# Data excerpts start

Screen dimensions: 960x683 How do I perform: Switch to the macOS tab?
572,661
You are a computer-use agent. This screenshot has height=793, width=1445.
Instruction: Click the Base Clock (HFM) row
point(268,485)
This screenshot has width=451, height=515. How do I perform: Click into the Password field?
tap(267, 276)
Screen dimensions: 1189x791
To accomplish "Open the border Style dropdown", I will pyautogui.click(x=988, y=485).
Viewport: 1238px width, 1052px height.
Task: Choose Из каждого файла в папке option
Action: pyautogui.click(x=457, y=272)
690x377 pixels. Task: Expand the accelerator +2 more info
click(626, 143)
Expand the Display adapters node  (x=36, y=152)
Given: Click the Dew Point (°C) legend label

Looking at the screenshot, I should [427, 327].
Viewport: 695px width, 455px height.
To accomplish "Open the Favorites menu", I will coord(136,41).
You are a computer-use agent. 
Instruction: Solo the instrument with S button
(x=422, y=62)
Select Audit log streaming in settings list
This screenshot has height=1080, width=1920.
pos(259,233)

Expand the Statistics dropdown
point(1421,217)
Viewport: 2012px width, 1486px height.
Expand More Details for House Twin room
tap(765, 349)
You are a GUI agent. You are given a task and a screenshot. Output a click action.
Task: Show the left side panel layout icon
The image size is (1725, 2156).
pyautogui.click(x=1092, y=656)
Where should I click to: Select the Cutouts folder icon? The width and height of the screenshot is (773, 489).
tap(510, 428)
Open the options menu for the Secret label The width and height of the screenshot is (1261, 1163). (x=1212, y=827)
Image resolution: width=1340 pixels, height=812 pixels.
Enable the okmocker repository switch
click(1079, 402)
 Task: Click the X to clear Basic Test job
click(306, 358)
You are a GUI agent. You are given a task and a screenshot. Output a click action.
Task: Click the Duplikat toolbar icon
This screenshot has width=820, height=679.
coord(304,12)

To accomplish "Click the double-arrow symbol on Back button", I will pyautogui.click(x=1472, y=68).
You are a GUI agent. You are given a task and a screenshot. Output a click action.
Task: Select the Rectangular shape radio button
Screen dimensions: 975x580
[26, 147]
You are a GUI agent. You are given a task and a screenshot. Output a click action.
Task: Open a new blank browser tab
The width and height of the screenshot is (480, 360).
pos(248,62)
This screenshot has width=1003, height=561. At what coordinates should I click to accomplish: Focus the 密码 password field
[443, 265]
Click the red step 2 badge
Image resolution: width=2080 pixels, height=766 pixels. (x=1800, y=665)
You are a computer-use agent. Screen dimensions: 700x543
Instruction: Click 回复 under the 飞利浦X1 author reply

# Data excerpts end

▶ **What you have to do**
Reproduce all of the entries above verbatim, line for line.

▶ **The completed task**
Screen dimensions: 960x683 How do I perform: Switch to the macOS tab?
572,661
You are a computer-use agent. This screenshot has height=793, width=1445.
Instruction: Click the Base Clock (HFM) row
point(268,485)
This screenshot has width=451, height=515. How do I perform: Click into the Password field?
tap(267, 276)
Screen dimensions: 1189x791
To accomplish "Open the border Style dropdown", I will pyautogui.click(x=988, y=485).
Viewport: 1238px width, 1052px height.
Task: Choose Из каждого файла в папке option
Action: pyautogui.click(x=457, y=272)
690x377 pixels. Task: Expand the accelerator +2 more info
click(626, 143)
Expand the Display adapters node  (x=36, y=152)
Given: Click the Dew Point (°C) legend label

Looking at the screenshot, I should [427, 327].
Viewport: 695px width, 455px height.
To accomplish "Open the Favorites menu", I will coord(136,41).
You are a computer-use agent. 
Instruction: Solo the instrument with S button
(x=422, y=62)
Select Audit log streaming in settings list
This screenshot has height=1080, width=1920.
pos(259,233)

Expand the Statistics dropdown
point(1421,217)
Viewport: 2012px width, 1486px height.
Expand More Details for House Twin room
tap(765, 349)
You are a GUI agent. You are given a task and a screenshot. Output a click action.
Task: Show the left side panel layout icon
The image size is (1725, 2156).
pyautogui.click(x=1092, y=656)
Where should I click to: Select the Cutouts folder icon? The width and height of the screenshot is (773, 489).
tap(510, 428)
Open the options menu for the Secret label The width and height of the screenshot is (1261, 1163). (x=1212, y=827)
Image resolution: width=1340 pixels, height=812 pixels.
Enable the okmocker repository switch
click(1079, 402)
 Task: Click the X to clear Basic Test job
click(306, 358)
You are a GUI agent. You are given a task and a screenshot. Output a click action.
Task: Click the Duplikat toolbar icon
This screenshot has width=820, height=679.
coord(304,12)

To accomplish "Click the double-arrow symbol on Back button", I will pyautogui.click(x=1472, y=68).
You are a GUI agent. You are given a task and a screenshot. Output a click action.
Task: Select the Rectangular shape radio button
Screen dimensions: 975x580
[26, 147]
You are a GUI agent. You are given a task and a screenshot. Output a click action.
Task: Open a new blank browser tab
The width and height of the screenshot is (480, 360).
pos(248,62)
This screenshot has width=1003, height=561. At what coordinates should I click to accomplish: Focus the 密码 password field
[443, 265]
Click the red step 2 badge
Image resolution: width=2080 pixels, height=766 pixels. (x=1800, y=665)
You are a computer-use agent. Screen dimensions: 700x543
Instruction: Click 回复 under the 飞利浦X1 author reply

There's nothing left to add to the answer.